▶ _INSTRUCTIONS TO FOLLOW_:
List all lines of the data containing the word "target".

====

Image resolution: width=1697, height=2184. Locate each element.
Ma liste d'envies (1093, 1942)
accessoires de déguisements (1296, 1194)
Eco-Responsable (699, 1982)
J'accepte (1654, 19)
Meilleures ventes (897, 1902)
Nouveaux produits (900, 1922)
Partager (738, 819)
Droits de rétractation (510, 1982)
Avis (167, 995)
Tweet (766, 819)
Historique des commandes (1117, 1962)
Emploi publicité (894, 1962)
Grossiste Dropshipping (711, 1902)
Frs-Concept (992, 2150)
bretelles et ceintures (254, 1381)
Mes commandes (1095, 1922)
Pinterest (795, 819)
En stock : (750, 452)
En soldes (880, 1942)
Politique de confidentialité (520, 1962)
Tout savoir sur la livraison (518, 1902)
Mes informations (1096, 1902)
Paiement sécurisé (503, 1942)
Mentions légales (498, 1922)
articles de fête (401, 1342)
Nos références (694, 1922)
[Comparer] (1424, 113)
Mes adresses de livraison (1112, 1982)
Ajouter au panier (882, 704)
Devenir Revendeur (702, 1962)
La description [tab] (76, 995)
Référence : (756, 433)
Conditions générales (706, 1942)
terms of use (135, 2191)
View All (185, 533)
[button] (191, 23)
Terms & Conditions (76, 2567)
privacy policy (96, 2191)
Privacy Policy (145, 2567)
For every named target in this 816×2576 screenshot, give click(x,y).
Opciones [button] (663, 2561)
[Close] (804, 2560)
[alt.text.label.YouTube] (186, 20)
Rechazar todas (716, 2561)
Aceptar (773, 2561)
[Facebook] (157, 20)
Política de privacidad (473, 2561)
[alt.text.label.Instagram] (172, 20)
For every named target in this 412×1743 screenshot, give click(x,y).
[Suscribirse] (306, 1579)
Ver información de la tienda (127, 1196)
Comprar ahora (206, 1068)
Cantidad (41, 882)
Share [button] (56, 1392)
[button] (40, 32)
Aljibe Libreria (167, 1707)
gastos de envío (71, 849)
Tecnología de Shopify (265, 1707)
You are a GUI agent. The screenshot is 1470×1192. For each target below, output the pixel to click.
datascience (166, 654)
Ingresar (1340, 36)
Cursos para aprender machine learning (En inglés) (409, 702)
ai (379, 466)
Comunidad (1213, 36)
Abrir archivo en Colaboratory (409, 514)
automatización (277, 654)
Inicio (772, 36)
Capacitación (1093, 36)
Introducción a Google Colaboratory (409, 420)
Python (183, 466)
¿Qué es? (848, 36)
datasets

====

▶ _ANSWER BOX_:
For every named target in this 816×2576 screenshot, give click(x,y).
For every named target in this 412×1743 screenshot, give click(x,y).
You are a GUI agent. The screenshot is 1470×1192. For each target below, output the pixel to click.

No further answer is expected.